その素肌に猿飛が触れるのだと思うと、苛立ちが募って行く。
遙はそんな俺の様子には気付かず、布団の上に腹ばいになって寝そべった。
「何だ、遙、こんな着物持ってたなら、甲斐でこれ着てたら馬乗るの楽だったじゃん」
「流石に秋じゃ寒いし目立つでしょう?」
「まぁね。んじゃあ、痛くないようにオイル塗ってあげるねー」
猿飛は懐から瓶を取り出して、遙の脚にオイルを塗り始めた。
その手つきがエロくないか目を光らせて監視をする。
遙はリラックスしたように吐息を吐いた。
「何か気持ちいいー」
「遙、相当疲れ溜まってるよ。気持ちいいのは今だけ。今回も覚悟してもらうからね!んもう、こんなに脚浮腫んじゃってさ!徹底的に心臓に向かって流すからね!」
「あんまり痛いのは嫌!」
「我慢しないと、良くなる物も良くならないでしょーが。行くよっ!覚悟しろよっ、遙っ!」
言うなり、猿飛は遙の細い足首から太腿の付け根に向かって強めのマッサージを施して行った。
「痛い!痛いよ、佐助っ!もっと優しくしてよっ!」
「ごりごりに固まってるから痛いの!これ解さないと、脚太くなるよ?」
「それは困る。政宗に嫌われる…」
「だから解すの!そのうち良くなるから我慢、我慢!」
「くぅ…痛いよー」
遙はまるで美紀に甘えるような感じで猿飛に甘え切っている。
確かにこの様子だと、料亭で二人きりでも、本当に女子会だったのだと納得出来る。
俺に嫌われるのが嫌で、痛いマッサージを我慢してるのだと思うと、その健気さがかえって愛しい。

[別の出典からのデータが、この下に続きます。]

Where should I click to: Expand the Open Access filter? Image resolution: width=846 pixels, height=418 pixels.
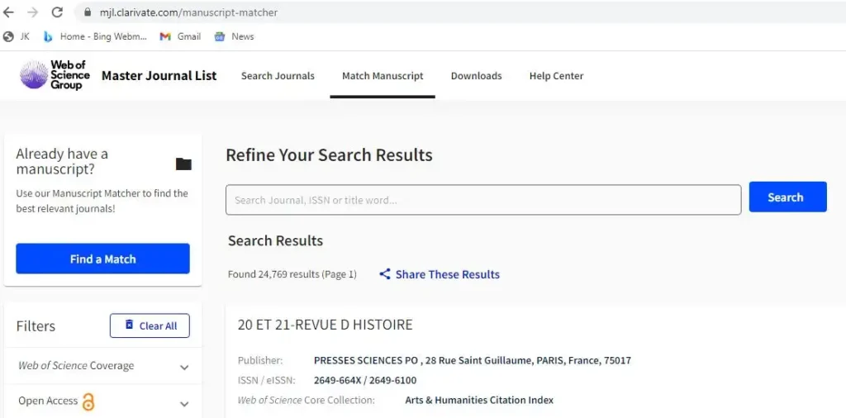coord(184,403)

それに、あれだけ遙に想いを寄せていながら、遙にこんな扱いしかされていなかった猿飛の方が哀れに思えて来た。
しばらく、遙は痛い痛いと騒いでいたが、やがて、こりが解れて来たのか、幸せそうな吐息を吐き始めた。
「はぁ…気持ち良くなって来た…。極楽、極楽」
「だから言っただろ?痛いのは最初だけだって。この調子で全身解すからねっ!」
「太腿の前側も解してくれる?」
「いいよー。君は本当によく頑張ったからね」
遙は仰向けに寝そべり、猿飛が脛から太腿にかけてマッサージを始めると、また遙は悲鳴を上げて痛がった。
「痛いっ!痛いよ、佐助っ!何かごりごり言うし!」
「血が滞ってるからごりごりするのっ!んもう!相変わらず手のかかる子っ!」
たっぷり30分ほどマッサージをすると、ようやく遙も痛がらなくなり、気持ち良さそうに目を閉じて幸せの吐息を吐いていた。

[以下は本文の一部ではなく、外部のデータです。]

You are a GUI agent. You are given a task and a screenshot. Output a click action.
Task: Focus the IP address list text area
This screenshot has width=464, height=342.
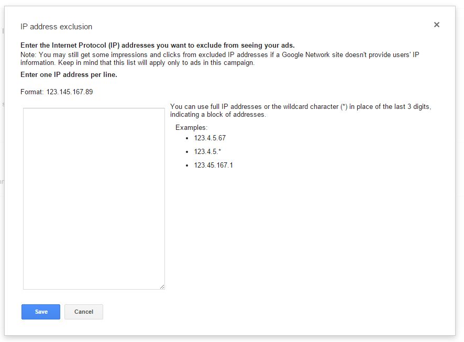click(x=94, y=198)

「はぁ…脚だけで1時間もかかると思わなかったよ、遙…。これから、大臀筋と上半身解して行くからね!」
「何っ!?猿飛、遙を脱がせるのかっ!?」
「違うよっ!着物の上からだよっ!全身解して矯正したら、最後に足裏マッサージして終わり」
「そうか、ならいい」
そうホッとしたのは束の間、猿飛が遙の尻を指圧し始めて、俺はギョッとした。
「てめぇっ!遙のどこ触ってやがるっ!」
「お尻の筋肉も解さないと腰痛治らないのっ!エロい触り方してないからいいじゃん!」
「はぁ、佐助、気持ちいい…。もっと!」
遙の台詞に、こめかみにぴきりと青筋が立つのが分かった。
「Hey、遙。聞き捨てならねぇな。俺と猿飛、どっちがいい!?」
「それとこれとじゃ話が別っ!だって、腰が痛いんだもん!このままじゃ今晩政宗に抱かれるのなんて、絶対無理っ!政宗、激しいんだもん!」
「くっ…!!」
遙にそうはっきりと言われてしまえば、返す言葉が見つからない。
激しいから、無理…。
ならば、今夜は遙が泣いて俺を欲しがろうが、焦らしに焦らしてやろうか…。
昼間、何度か抜いたから、今晩はまだ持つ。
覚悟しやがれ、遙っ!!
俺は苛つきながらも、猿飛が整体を終えるのを待った。
たっぷり1時間半かけて上半身のマッサージと整体を終えると、遙は心地良さそうに、うとうととし始めた。
「はい、政宗様、遙の整体、終わったよ。お風呂入れてあげて寝かせてあげてねー」
「そう簡単に寝かすかは分からねぇけどな」
そう言うと、猿飛は肩を竦めた。
「まあ、気持ちは分からなくもないかな。好きにしてよ。俺も、この後、美紀に整体してあげるから。美紀も手術頑張ってたからねー」
「佐助、サンキュ!楽しみだなー!佐助の整体、気持ちいいんだもん!」
「ほら、遙。風呂行くぞ。荷物持って抱き上げてやるから、俺と来い」
「このままここで寝たい…」
「ダメだ。お前、仕事から抜け切らないだろ?」
「うん…」
俺は遙のバッグを持ち、遙を抱き上げて、俺の部屋に向かった。
今夜の計画を考えながら…。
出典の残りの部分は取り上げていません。